Uma coisa que eu descobri por tentativa e erro: não use cores. A maioria das impressoras escolares e de escritório é monocromática, e se você usar azul para o desenho e vermelho para as caixas, no resultado final tudo vira shades de cinza que ficam impossíveis de diferenciar. Preto em todos os elementos resolve isso. Sobre a seleção de palavras, o ideal é misturar tamanhos. Três palavras curtas (4 a 6 letras), quatro médias (7 a 9) e três longas (10+). Assim você tem variedade sem frustrar o jogador com palavras impossíveis desde o início. Eu já vi geradores que colocam todas as palavras com mais de 12 letras no mesmo deck e o resultado é que ninguém consegue completar nenhum jogo.
Se o objetivo é usar em sala de aula, considere adicionar um campo para nome do jogador e data no cabeçalho. Isso ajuda na organização quando você coleta as folhas depois. Também é útil incluir um espaço para o professor anotar quantos pontos cada jogador fez — o jogo da forca tradicional permite contagem de pontos baseada em quantas letras restantes restam quando o boneco é completado. A impressão em si deve ser feita em modo "ajustar à página" desativado, para que o PDF seja renderizado no tamanho real. Se ativar o ajuste automático, a impressora costuma reduzir tudo em 5 ou 10%, o que em uma folha cheia de caixinhas pequenas distorce o alinhamento e deixa as letras coladas umas nas outras. Isso aconteceu comigo numa ocasião e quase estragou 50 folhas impressas.
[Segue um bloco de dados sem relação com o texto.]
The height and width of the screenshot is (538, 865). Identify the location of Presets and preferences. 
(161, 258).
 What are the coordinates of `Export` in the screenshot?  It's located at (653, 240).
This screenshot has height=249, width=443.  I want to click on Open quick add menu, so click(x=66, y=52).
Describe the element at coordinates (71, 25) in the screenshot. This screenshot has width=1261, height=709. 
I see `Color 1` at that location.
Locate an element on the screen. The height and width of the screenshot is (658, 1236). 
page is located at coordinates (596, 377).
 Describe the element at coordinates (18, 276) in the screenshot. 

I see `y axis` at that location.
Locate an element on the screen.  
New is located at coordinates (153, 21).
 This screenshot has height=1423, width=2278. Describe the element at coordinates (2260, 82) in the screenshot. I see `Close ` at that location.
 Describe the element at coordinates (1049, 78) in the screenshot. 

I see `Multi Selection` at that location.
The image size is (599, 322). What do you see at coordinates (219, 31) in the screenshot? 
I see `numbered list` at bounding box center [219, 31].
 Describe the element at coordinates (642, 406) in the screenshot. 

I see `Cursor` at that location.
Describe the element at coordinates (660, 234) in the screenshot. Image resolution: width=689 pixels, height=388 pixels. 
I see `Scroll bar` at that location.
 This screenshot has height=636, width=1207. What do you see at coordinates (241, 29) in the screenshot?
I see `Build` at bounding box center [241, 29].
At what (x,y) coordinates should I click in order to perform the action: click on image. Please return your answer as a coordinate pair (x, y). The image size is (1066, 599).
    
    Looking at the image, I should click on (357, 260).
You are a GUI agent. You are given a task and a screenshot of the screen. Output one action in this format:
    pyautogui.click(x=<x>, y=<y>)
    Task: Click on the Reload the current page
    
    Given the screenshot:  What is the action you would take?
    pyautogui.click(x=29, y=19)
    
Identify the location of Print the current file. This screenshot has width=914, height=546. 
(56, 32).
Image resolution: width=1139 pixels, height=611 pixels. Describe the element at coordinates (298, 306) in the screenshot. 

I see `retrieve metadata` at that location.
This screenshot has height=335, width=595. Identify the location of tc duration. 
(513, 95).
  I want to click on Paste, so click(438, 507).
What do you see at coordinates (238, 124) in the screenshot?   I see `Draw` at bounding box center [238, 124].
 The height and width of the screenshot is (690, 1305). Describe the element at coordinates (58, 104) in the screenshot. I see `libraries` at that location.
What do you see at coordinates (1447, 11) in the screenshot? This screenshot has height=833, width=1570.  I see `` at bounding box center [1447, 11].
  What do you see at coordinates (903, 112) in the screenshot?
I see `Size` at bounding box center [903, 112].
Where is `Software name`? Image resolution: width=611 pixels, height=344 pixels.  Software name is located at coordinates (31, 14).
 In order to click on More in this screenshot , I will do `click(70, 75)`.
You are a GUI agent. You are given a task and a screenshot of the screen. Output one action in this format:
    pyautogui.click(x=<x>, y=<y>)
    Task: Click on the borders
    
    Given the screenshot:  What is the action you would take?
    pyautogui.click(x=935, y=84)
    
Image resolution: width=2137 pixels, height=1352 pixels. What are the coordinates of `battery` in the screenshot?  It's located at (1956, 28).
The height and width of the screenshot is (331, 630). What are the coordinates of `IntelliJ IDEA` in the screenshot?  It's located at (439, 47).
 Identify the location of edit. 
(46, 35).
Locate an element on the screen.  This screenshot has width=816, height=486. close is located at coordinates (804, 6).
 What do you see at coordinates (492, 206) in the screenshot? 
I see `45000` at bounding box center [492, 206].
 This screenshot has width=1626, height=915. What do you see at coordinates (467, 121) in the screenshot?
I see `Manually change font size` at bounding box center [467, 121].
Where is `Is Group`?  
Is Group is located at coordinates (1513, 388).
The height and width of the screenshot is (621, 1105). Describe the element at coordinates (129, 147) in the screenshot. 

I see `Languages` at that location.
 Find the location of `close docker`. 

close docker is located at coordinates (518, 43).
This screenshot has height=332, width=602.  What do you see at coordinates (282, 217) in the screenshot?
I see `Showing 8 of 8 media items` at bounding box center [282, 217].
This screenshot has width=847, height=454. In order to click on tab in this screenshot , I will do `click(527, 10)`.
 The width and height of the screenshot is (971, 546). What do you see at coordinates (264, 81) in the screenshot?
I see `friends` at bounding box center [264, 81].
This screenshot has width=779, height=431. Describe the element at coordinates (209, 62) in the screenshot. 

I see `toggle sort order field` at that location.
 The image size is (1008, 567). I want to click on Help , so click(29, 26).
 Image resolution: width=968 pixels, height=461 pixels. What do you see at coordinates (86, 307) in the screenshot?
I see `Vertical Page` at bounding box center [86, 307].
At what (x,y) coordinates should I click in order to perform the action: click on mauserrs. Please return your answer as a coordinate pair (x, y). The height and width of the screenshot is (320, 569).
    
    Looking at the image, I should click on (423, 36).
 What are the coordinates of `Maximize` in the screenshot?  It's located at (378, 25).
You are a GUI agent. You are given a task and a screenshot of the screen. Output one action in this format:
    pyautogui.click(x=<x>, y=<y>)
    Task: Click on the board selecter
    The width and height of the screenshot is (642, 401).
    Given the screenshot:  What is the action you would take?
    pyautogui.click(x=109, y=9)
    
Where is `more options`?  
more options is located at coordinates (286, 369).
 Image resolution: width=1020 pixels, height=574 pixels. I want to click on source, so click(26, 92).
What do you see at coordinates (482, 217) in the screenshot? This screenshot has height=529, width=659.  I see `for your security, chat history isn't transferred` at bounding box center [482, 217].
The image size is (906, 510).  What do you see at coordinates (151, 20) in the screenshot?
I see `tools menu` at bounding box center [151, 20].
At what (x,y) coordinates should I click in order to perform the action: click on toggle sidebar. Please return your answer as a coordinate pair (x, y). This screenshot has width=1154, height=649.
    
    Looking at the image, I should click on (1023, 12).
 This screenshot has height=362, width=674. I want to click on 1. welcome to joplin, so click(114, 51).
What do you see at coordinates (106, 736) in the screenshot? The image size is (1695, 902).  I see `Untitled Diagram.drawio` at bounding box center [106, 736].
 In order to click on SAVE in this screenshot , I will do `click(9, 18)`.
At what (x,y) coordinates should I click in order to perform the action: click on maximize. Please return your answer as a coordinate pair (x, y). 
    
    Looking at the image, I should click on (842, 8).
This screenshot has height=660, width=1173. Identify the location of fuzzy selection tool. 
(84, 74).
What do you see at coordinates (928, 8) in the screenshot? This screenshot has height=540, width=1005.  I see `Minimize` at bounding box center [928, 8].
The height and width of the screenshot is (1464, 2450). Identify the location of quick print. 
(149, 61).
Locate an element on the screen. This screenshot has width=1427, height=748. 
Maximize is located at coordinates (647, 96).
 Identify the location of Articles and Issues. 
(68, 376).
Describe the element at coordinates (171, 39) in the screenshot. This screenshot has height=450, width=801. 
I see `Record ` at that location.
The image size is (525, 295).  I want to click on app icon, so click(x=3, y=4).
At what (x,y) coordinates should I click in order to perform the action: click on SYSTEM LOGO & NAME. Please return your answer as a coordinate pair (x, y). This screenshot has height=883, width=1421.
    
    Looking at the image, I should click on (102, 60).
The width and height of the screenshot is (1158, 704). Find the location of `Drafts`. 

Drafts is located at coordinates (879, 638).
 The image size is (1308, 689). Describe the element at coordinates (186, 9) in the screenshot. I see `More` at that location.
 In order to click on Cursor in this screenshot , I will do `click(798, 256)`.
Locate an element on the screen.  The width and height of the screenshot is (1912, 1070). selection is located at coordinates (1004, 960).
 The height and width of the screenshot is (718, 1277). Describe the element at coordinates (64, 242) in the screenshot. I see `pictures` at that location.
Alternativas quando o script não é viável
Se você não tem acesso a Python ou não quer manter um script, a alternativa mais próxima é usar o Google Sheets combinado com a função TEXTJOIN para montar as grades automaticamente. Eu já vi colegas de trabalho fazendo isso — é mais manual, mas funciona para produções esporádicas. O controle de qualidade é menor, mas para cinco ou dez folhas por mês, o esforço extra não vale a pena se comparado a manter um gerador automatizado rodando. O principal custo do jogo da forca para imprimir não é técnico — é editorial. Manter um banco de palavras atualizado, com categorias corretas e sem repetições, consome mais tempo do que gerar o PDF em si. Eu recomendo começar com uma lista fixa de 100 palavras em três níveis de dificuldade e só expandir quando tiver usado essa base por pelo menos dois meses.